▽

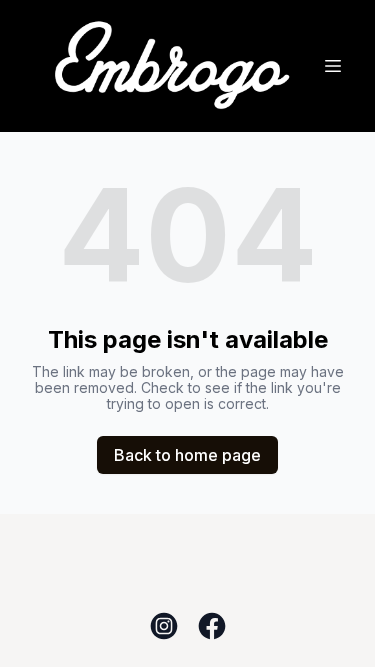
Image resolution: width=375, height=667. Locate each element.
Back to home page (187, 455)
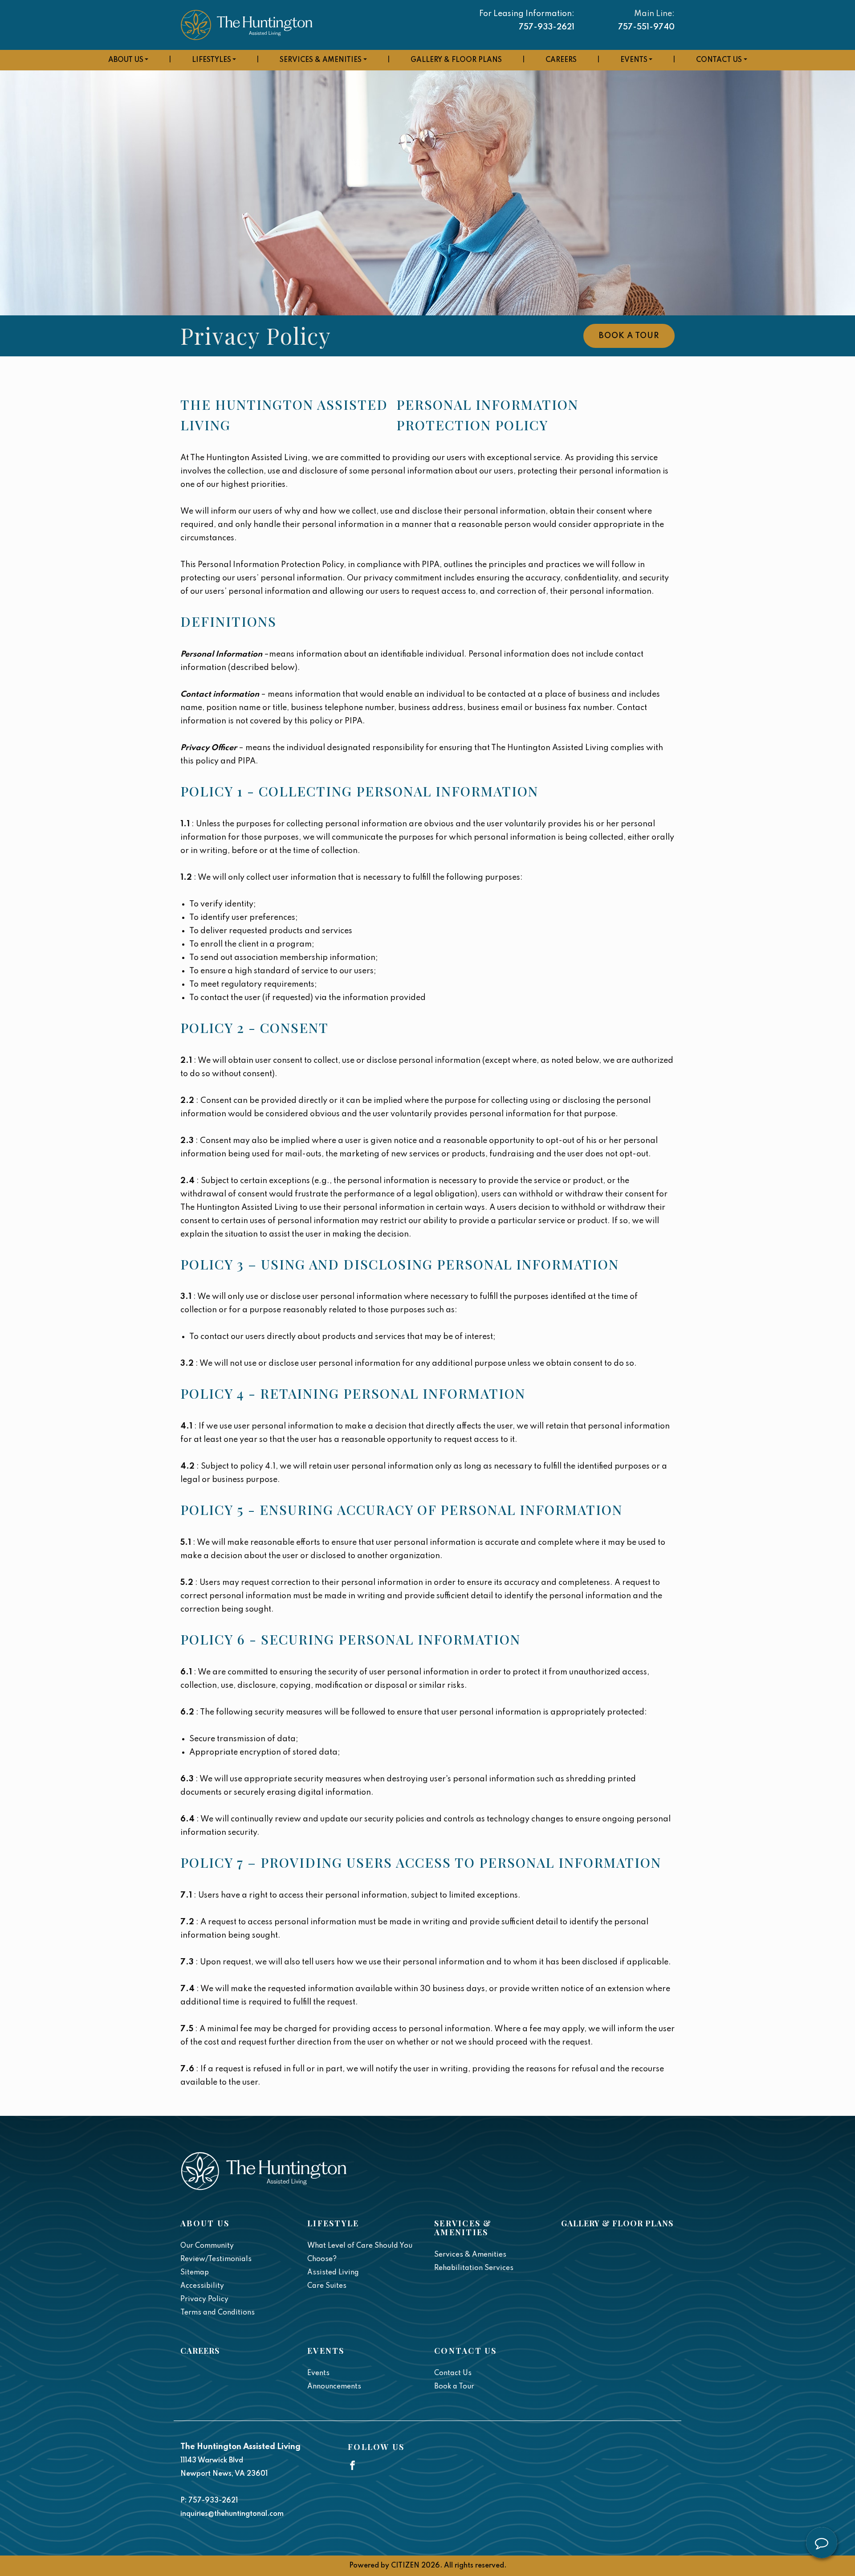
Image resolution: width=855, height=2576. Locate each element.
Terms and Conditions (217, 2312)
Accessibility (202, 2286)
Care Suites (326, 2286)
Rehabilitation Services (473, 2268)
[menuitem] (128, 60)
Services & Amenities (321, 60)
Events (633, 60)
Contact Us (719, 60)
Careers (561, 60)
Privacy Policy (204, 2299)
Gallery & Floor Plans (456, 60)
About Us (125, 60)
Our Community (207, 2245)
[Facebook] (352, 2465)
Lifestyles (211, 60)
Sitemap (194, 2272)
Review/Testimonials (216, 2259)
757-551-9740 (646, 27)
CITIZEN (405, 2565)
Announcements (334, 2386)
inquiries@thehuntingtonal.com (232, 2514)
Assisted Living (333, 2272)
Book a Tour (629, 336)
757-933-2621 (546, 27)
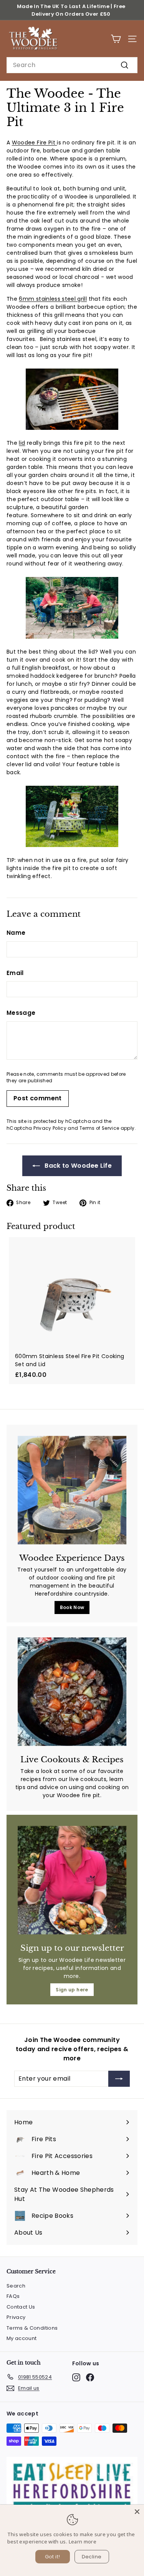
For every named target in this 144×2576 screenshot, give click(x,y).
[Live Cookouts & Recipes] (72, 1691)
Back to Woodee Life (77, 1165)
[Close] (137, 2511)
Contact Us (21, 2307)
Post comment (37, 1098)
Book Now (72, 1607)
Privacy (16, 2317)
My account (22, 2338)
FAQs (13, 2296)
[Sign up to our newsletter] (72, 1880)
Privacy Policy (49, 1128)
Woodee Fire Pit (34, 142)
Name (16, 933)
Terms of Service (99, 1128)
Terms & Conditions (32, 2328)
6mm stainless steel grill (53, 299)
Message (21, 1013)
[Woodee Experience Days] (72, 1490)
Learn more (83, 2541)
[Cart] (116, 39)
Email (15, 973)
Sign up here (72, 1989)
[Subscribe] (119, 2079)
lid (22, 443)
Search (16, 2285)
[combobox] (72, 65)
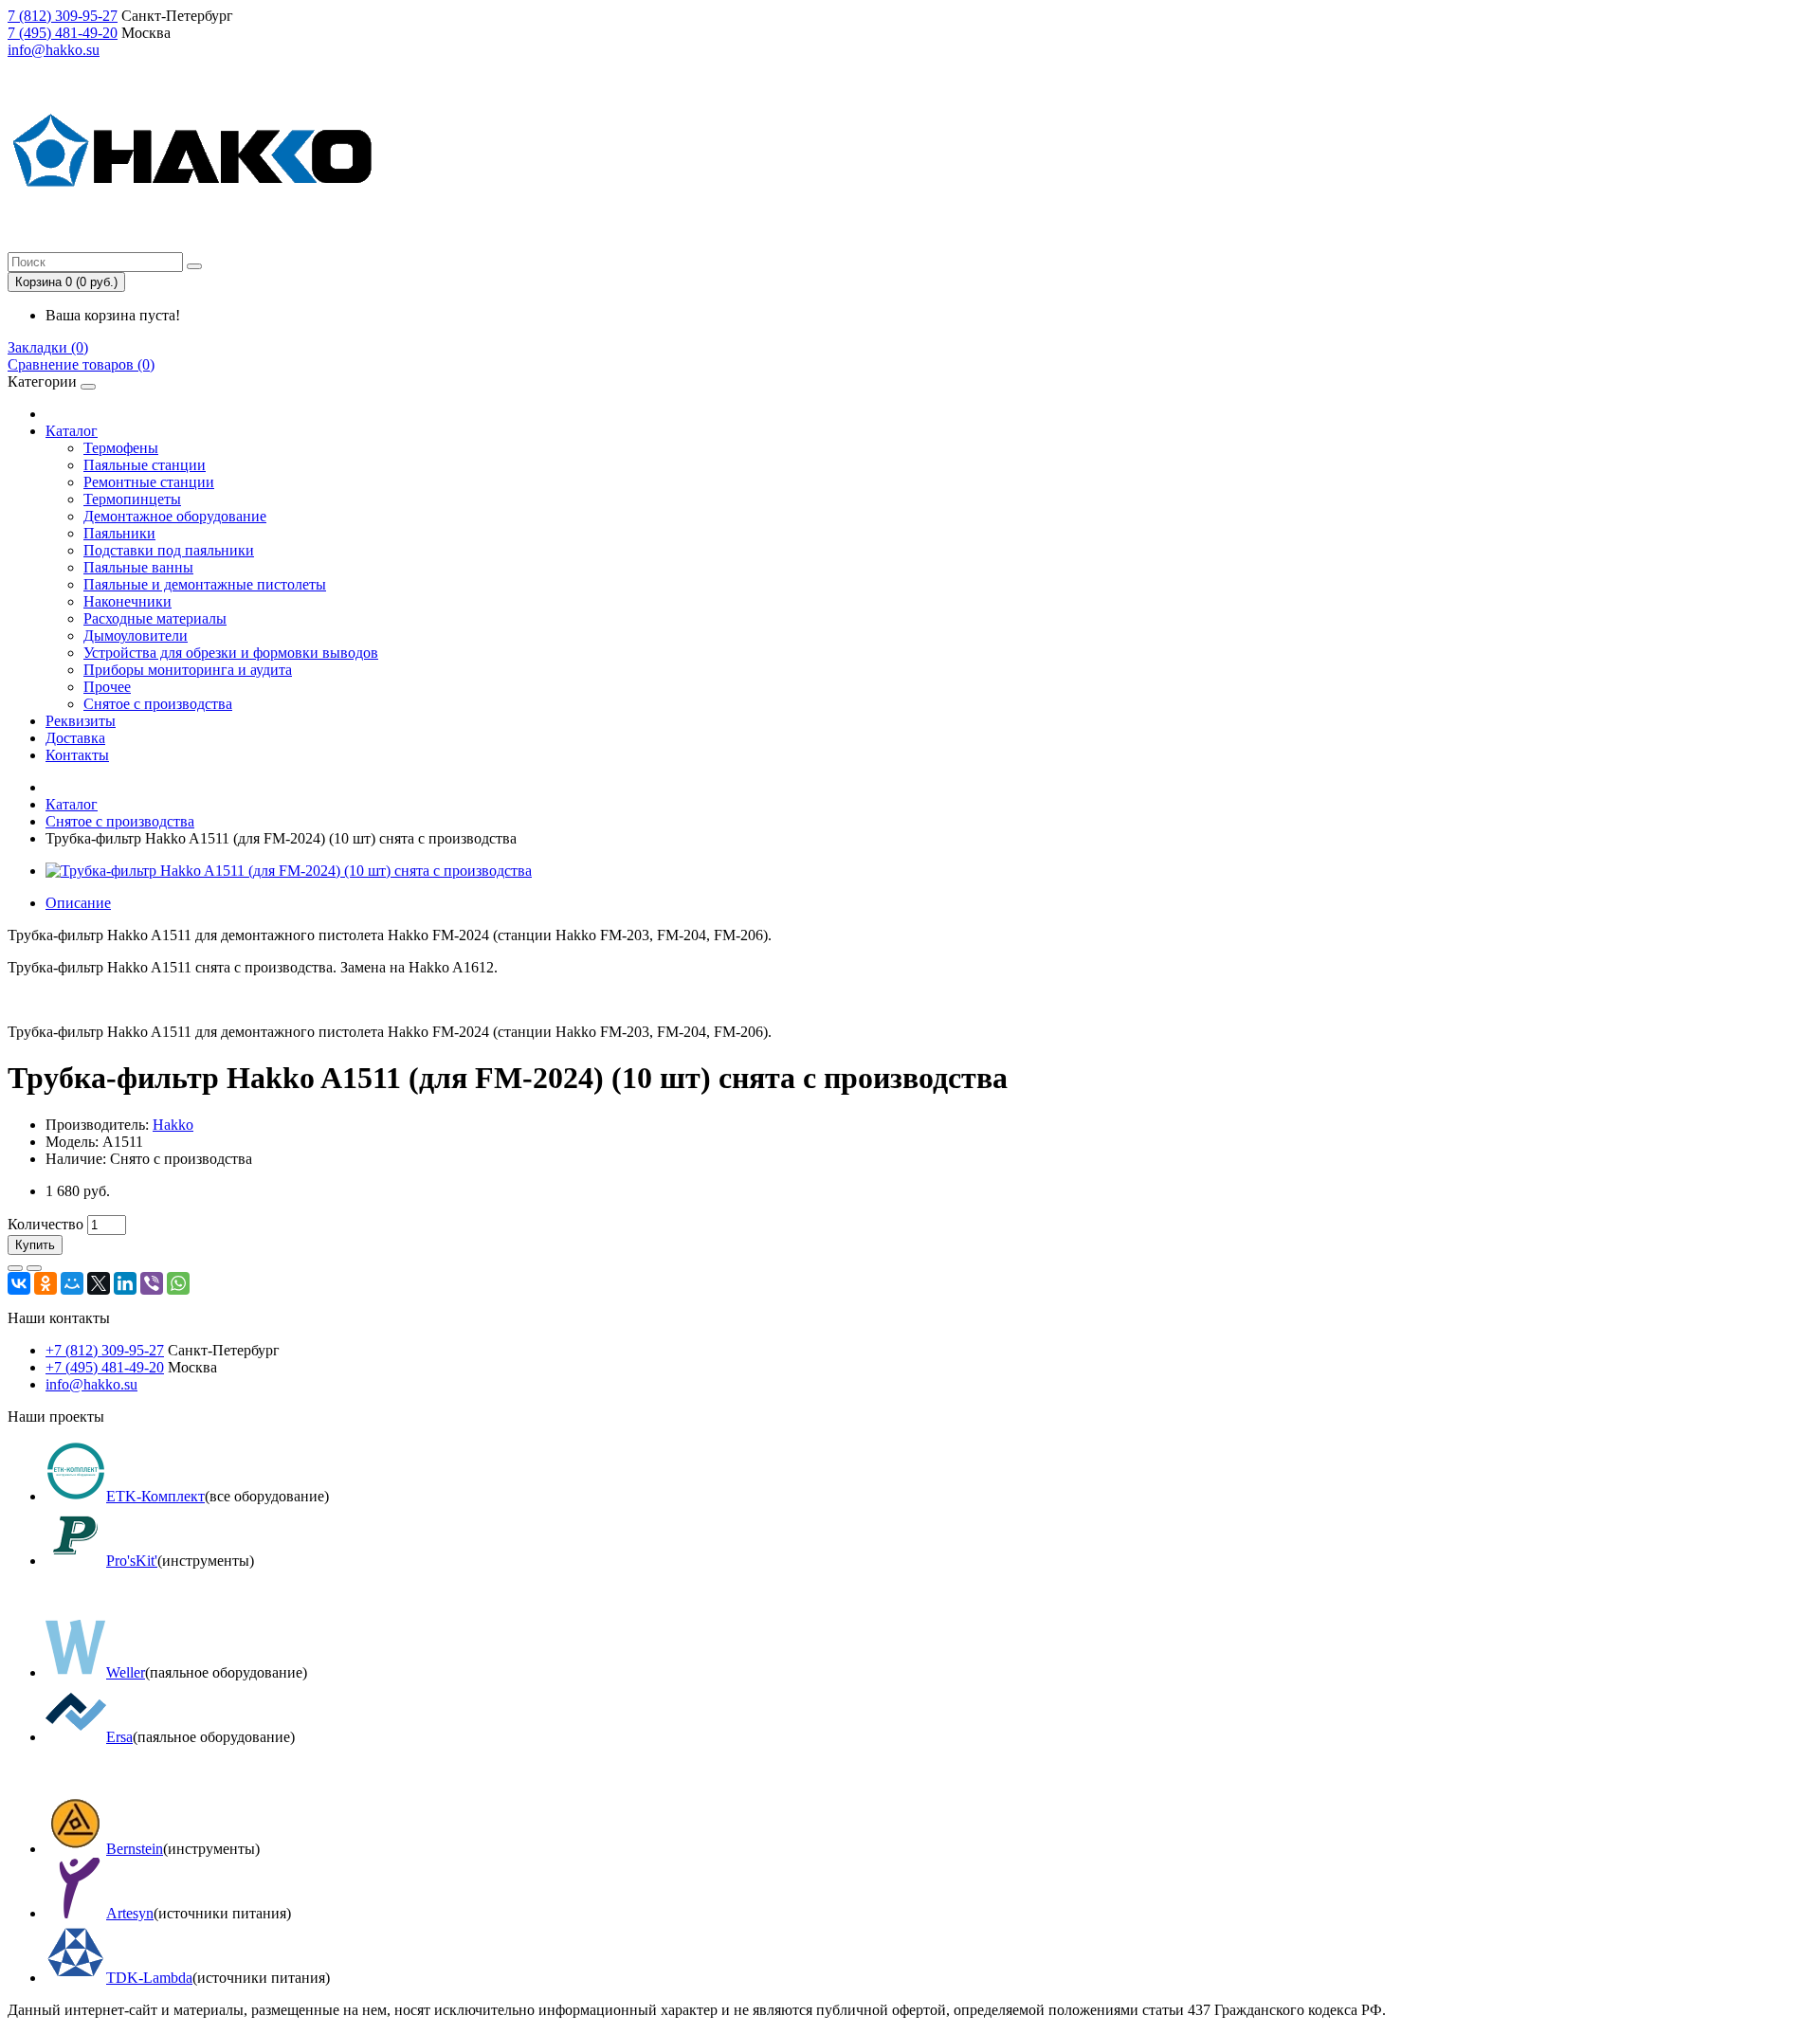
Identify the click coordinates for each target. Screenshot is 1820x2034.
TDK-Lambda (149, 1978)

△

Which of the lines in the listing above include "element"? Report each of them.

**EXERCISE OUTPUT**.
Image resolution: width=375, height=667. Locate each element.
Image resolution: width=855, height=2576. Locate each element.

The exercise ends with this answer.